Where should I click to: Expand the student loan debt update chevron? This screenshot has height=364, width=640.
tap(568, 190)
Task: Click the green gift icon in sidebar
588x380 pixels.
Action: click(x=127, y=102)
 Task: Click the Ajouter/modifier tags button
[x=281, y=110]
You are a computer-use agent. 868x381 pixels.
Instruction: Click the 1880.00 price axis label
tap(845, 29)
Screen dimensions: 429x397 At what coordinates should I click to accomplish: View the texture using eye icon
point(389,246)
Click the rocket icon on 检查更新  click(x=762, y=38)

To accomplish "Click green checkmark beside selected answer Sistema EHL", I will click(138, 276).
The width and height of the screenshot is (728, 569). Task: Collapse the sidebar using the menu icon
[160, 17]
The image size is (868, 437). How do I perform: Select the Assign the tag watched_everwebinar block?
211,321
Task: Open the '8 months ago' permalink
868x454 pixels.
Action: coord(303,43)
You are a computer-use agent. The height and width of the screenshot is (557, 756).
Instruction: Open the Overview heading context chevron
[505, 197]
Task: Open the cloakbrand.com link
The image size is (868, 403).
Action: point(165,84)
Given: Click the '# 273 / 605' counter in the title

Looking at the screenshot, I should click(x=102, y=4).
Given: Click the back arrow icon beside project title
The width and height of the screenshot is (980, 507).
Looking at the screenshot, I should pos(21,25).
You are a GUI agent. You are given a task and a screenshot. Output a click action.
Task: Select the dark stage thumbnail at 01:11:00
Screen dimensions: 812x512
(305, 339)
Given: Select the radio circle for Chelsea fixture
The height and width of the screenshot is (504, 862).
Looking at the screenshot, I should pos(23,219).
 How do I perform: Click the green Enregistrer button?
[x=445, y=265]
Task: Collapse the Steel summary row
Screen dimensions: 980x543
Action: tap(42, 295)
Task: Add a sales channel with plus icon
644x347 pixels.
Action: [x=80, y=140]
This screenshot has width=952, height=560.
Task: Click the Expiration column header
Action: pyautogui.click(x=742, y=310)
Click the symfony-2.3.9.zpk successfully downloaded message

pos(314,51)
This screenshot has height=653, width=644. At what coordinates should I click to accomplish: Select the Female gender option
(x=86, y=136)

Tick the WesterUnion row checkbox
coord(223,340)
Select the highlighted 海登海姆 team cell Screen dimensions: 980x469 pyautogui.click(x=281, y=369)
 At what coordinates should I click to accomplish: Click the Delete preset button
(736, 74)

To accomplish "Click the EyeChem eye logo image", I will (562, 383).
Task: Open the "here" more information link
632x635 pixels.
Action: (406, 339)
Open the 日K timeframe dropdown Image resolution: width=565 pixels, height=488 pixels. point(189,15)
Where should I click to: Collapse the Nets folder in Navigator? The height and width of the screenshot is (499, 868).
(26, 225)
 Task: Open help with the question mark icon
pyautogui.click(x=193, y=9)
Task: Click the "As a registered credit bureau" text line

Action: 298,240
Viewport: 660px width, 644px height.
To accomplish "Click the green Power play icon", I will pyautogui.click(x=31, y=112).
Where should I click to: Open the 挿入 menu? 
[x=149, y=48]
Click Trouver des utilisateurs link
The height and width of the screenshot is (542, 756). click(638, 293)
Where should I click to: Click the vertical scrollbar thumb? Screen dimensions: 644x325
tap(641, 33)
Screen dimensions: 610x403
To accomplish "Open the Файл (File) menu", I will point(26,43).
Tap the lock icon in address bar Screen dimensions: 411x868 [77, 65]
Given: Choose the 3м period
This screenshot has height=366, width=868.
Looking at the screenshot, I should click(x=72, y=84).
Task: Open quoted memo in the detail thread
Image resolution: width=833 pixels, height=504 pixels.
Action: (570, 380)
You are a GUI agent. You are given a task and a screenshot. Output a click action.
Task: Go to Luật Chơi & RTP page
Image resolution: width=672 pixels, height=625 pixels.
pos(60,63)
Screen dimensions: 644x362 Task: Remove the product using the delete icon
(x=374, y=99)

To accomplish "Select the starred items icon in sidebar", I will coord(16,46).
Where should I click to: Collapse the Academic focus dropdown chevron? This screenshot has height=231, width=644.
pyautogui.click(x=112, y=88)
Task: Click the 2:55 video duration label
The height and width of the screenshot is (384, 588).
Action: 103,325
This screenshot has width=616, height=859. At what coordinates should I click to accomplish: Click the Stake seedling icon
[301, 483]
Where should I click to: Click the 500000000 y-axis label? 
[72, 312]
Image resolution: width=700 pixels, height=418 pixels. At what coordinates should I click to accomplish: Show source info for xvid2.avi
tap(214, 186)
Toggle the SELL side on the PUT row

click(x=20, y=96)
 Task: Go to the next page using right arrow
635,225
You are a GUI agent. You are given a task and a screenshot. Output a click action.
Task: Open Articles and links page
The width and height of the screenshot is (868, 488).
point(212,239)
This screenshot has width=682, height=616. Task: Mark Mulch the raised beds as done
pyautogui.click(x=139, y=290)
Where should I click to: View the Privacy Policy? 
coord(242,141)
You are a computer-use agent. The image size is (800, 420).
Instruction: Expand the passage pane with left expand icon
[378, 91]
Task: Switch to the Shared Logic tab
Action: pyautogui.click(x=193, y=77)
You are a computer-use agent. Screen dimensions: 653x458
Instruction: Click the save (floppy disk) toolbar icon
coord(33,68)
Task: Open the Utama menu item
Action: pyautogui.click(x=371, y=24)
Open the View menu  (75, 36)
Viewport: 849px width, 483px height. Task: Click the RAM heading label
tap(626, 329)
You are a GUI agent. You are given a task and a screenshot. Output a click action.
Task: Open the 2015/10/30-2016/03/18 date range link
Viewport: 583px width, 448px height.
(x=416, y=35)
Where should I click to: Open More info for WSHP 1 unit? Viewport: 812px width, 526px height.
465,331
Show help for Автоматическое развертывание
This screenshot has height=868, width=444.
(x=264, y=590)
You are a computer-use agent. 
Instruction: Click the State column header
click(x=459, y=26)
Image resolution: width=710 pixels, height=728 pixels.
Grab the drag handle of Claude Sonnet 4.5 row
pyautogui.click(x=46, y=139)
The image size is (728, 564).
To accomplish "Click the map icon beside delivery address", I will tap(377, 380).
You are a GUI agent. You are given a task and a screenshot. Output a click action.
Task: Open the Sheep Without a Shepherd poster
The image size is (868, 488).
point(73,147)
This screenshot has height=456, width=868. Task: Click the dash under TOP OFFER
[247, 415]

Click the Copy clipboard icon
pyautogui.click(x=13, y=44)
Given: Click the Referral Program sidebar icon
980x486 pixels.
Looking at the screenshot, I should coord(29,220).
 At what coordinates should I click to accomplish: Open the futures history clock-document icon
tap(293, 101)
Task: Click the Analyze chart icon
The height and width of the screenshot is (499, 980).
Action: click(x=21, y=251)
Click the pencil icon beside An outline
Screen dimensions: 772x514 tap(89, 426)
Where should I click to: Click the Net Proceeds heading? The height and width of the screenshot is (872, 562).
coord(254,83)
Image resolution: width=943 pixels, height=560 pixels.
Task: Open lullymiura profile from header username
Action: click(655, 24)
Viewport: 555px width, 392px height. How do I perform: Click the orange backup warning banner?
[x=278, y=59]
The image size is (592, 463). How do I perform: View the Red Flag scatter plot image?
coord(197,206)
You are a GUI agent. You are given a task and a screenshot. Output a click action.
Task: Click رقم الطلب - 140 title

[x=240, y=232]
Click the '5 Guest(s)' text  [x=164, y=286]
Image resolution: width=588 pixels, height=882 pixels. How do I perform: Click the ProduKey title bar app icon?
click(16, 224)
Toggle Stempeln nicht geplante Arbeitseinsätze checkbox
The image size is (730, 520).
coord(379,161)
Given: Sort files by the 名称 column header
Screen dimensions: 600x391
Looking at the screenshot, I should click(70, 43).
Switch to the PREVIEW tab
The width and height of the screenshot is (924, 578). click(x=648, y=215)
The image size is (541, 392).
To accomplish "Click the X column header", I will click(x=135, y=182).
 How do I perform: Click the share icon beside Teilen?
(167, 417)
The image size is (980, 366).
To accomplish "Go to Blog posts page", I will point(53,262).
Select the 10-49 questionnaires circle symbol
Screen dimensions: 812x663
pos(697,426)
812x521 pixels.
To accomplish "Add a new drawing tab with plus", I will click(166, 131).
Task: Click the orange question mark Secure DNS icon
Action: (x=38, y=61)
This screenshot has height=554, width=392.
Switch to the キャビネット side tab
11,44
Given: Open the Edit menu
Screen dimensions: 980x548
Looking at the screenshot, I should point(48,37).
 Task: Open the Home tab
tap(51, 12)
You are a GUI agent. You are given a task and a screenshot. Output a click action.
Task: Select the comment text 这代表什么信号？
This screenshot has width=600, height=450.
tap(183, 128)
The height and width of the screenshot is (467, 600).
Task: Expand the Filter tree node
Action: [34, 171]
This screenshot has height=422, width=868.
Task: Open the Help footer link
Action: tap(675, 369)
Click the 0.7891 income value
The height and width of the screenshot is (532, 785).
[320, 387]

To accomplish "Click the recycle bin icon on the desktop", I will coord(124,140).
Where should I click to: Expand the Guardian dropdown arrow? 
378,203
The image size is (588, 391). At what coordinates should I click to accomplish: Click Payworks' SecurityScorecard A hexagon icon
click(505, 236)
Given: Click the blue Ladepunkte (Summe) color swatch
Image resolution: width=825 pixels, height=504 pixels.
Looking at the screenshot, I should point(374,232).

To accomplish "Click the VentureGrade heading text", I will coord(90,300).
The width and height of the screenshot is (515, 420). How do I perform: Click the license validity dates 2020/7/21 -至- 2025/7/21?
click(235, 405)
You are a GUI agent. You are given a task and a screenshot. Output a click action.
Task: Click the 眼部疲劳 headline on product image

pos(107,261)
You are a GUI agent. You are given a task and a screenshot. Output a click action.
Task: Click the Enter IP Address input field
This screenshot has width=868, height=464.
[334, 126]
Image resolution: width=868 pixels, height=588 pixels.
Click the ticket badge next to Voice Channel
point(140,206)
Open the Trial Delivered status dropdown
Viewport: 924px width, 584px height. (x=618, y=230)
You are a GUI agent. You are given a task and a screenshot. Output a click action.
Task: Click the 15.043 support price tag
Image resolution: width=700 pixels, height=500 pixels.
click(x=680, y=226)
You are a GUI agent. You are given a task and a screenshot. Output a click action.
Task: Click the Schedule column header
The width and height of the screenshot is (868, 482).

**Task details:**
From the entries above, copy each line that holds "computer".

**Exercise result:**
You are a computer-use agent. 868x381 pixels.
You are a computer-use agent. The height and width of the screenshot is (557, 756).
You are a computer-use agent. The image size is (800, 420).
You are a computer-use agent. Screen dimensions: 653x458
You are a computer-use agent. 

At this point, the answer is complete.